[[ Source material open ]]
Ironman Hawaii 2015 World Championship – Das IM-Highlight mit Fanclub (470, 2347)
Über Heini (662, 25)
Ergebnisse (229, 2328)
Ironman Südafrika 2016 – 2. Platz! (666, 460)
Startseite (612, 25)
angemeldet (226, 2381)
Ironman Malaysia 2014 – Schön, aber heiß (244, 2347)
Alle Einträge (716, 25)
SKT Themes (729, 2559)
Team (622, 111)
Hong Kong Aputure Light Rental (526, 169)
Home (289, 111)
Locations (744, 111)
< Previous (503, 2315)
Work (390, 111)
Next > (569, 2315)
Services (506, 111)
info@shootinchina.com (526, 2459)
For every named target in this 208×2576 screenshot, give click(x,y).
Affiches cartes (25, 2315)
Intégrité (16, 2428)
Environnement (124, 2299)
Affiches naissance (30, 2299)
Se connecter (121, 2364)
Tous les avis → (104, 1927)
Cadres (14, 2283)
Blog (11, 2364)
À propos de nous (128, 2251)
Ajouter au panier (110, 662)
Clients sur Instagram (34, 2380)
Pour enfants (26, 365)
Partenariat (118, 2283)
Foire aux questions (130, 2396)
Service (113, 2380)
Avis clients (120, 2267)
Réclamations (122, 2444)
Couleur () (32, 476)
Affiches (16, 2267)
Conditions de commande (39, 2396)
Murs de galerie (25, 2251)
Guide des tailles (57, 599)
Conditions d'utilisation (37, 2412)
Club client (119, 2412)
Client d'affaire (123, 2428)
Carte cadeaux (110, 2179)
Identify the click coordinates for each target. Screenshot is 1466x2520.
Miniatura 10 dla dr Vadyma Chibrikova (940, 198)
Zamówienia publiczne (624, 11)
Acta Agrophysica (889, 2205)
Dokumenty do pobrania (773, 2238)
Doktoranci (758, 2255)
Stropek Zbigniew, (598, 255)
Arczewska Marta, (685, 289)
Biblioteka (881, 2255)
[[ Source material closed ]]
Assigned task: Set down each entry again, unchanged.

Result of this exercise:
Ironman Hawaii 2015 World Championship – Das IM-Highlight mit Fanclub (470, 2347)
Über Heini (662, 25)
Ergebnisse (229, 2328)
Ironman Südafrika 2016 – 2. Platz! (666, 460)
Startseite (612, 25)
angemeldet (226, 2381)
Ironman Malaysia 2014 – Schön, aber heiß (244, 2347)
Alle Einträge (716, 25)
SKT Themes (729, 2559)
Team (622, 111)
Hong Kong Aputure Light Rental (526, 169)
Home (289, 111)
Locations (744, 111)
< Previous (503, 2315)
Work (390, 111)
Next > (569, 2315)
Services (506, 111)
info@shootinchina.com (526, 2459)
For every named target in this 208×2576 screenshot, give click(x,y).
Affiches cartes (25, 2315)
Intégrité (16, 2428)
Environnement (124, 2299)
Affiches naissance (30, 2299)
Se connecter (121, 2364)
Tous les avis → (104, 1927)
Cadres (14, 2283)
Blog (11, 2364)
À propos de nous (128, 2251)
Ajouter au panier (110, 662)
Clients sur Instagram (34, 2380)
Pour enfants (26, 365)
Partenariat (118, 2283)
Foire aux questions (130, 2396)
Service (113, 2380)
Avis clients (120, 2267)
Réclamations (122, 2444)
Couleur () (32, 476)
Affiches (16, 2267)
Conditions de commande (39, 2396)
Murs de galerie (25, 2251)
Guide des tailles (57, 599)
Conditions d'utilisation (37, 2412)
Club client (119, 2412)
Client d'affaire (123, 2428)
Carte cadeaux (110, 2179)
Identify the click coordinates for each target. Screenshot is 1466x2520.
Miniatura 10 dla dr Vadyma Chibrikova (940, 198)
Zamówienia publiczne (624, 11)
Acta Agrophysica (889, 2205)
Dokumenty do pobrania (773, 2238)
Doktoranci (758, 2255)
Stropek Zbigniew, (598, 255)
Arczewska Marta, (685, 289)
Biblioteka (881, 2255)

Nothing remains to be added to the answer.